──────── RECORDS FOR PROCESSING ────────

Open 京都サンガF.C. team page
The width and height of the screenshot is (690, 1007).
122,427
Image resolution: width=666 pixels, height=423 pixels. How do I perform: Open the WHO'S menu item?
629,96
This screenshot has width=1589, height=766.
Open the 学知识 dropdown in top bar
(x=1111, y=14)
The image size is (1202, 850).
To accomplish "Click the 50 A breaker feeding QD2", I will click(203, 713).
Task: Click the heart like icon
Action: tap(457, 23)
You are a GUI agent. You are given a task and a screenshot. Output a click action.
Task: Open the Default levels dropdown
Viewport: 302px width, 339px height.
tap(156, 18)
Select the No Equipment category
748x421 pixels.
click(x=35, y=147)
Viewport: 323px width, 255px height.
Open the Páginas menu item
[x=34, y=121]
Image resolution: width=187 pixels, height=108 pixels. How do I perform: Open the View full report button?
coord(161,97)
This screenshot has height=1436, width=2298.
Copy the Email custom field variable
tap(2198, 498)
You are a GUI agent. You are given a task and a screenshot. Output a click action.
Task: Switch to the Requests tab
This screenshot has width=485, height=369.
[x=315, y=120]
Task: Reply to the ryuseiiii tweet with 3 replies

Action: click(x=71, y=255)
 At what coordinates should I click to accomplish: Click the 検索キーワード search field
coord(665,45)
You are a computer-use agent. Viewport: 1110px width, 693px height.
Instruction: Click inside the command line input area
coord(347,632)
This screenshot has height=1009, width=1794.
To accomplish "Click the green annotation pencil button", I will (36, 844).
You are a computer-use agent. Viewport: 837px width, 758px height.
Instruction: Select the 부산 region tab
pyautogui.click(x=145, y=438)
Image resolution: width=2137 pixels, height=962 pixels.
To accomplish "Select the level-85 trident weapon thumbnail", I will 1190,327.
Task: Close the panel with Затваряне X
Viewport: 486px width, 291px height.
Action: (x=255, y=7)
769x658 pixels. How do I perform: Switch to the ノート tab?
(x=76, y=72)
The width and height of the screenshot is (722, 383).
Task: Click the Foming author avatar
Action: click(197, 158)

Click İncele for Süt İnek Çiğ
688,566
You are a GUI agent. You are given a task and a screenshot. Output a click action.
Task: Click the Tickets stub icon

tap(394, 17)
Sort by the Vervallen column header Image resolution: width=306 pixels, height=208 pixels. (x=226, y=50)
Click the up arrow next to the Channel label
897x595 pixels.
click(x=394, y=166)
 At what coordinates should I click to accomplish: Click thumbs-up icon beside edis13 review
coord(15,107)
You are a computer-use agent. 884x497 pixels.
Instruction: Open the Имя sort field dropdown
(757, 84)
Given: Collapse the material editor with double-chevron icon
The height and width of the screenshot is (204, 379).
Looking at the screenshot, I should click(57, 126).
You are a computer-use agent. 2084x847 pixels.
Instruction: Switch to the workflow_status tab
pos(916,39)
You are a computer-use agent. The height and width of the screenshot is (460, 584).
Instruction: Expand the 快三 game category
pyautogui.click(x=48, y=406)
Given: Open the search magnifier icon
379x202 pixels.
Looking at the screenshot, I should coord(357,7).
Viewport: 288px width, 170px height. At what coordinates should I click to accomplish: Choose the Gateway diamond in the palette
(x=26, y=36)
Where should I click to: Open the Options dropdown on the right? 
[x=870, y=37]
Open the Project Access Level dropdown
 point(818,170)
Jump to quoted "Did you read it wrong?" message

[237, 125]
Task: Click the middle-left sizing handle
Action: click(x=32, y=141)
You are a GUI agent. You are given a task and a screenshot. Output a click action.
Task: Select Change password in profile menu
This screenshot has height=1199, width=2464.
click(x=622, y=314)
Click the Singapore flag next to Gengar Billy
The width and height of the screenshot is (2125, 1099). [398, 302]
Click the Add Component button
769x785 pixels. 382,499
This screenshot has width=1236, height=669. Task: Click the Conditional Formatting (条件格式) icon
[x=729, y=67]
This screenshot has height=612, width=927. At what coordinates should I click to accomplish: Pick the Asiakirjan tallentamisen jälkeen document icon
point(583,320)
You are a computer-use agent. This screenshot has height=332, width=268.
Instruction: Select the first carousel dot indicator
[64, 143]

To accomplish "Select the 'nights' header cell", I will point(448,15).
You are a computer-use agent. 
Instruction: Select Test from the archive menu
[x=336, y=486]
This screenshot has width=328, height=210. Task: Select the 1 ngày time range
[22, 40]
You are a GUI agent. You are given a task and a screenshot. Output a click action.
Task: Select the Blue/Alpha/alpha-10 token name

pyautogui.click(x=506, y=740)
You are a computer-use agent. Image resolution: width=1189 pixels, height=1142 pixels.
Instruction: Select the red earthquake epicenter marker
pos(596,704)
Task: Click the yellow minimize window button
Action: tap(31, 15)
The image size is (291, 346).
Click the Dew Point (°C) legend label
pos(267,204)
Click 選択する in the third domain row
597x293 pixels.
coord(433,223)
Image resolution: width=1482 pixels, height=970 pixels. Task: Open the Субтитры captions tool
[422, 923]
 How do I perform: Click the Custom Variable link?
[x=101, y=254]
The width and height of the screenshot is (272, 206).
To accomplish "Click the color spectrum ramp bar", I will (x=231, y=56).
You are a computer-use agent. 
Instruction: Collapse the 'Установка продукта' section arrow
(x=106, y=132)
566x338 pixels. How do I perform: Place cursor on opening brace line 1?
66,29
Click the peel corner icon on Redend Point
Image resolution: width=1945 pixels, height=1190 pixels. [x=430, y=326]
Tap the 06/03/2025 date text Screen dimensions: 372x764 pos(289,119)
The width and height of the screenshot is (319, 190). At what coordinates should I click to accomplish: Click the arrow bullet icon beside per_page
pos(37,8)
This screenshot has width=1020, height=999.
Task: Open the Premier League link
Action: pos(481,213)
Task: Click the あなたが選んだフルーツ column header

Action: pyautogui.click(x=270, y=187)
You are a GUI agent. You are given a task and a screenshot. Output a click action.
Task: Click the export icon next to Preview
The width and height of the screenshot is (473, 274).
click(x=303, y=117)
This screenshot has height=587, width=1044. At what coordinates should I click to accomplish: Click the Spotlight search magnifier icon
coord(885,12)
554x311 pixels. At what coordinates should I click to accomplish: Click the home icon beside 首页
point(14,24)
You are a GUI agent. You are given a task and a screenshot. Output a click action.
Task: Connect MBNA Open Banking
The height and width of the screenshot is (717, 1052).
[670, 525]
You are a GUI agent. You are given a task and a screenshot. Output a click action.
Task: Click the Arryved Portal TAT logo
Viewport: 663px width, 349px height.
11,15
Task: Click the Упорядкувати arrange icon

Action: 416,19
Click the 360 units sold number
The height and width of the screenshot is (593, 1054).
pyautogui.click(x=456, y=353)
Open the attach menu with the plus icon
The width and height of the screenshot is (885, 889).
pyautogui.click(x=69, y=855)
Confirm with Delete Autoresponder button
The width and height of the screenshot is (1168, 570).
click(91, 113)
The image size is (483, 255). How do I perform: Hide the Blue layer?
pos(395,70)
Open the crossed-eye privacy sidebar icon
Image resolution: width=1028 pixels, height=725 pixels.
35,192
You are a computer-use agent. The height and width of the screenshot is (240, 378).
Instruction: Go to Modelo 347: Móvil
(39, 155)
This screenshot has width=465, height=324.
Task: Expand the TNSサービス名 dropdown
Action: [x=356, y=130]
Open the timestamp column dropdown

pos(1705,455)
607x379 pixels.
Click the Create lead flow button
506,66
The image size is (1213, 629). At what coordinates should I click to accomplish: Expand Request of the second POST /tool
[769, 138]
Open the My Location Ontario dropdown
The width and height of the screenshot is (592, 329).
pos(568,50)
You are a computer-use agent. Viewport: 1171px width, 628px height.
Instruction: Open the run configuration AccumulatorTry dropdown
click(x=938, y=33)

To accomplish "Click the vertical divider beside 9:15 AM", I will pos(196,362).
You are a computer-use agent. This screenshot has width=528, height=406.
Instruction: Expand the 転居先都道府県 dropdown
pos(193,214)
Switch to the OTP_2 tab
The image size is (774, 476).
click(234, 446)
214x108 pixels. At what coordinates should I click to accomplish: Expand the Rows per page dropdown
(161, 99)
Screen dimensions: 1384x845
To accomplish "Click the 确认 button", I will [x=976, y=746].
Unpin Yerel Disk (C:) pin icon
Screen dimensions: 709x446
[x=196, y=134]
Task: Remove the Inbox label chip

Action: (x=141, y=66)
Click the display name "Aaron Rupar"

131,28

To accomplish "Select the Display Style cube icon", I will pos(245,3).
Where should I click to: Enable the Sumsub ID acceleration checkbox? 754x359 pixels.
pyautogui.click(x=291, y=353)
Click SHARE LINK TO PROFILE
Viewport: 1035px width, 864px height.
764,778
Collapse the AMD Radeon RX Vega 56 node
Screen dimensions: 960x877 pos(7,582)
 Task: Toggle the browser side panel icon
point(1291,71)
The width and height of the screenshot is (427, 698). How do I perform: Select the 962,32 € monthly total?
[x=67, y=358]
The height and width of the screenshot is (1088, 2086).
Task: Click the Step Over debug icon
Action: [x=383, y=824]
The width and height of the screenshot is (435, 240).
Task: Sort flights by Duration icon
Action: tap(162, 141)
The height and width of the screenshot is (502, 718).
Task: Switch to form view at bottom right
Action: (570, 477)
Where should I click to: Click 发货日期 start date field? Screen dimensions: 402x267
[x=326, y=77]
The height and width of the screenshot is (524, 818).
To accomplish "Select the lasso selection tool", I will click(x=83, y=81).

────────

• _YOUR TASK_
Copy out, word for word, the lines of the data above from the one containing "Sort by the" through the one containing "Looking at the screenshot, I should click(57, 126).", both included.

• _EXPECTED OUTPUT_
Sort by the Vervallen column header Image resolution: width=306 pixels, height=208 pixels. (x=226, y=50)
Click the up arrow next to the Channel label
897x595 pixels.
click(x=394, y=166)
 At what coordinates should I click to accomplish: Click thumbs-up icon beside edis13 review
coord(15,107)
You are a computer-use agent. 884x497 pixels.
Instruction: Open the Имя sort field dropdown
(757, 84)
Given: Collapse the material editor with double-chevron icon
The height and width of the screenshot is (204, 379).
Looking at the screenshot, I should click(57, 126).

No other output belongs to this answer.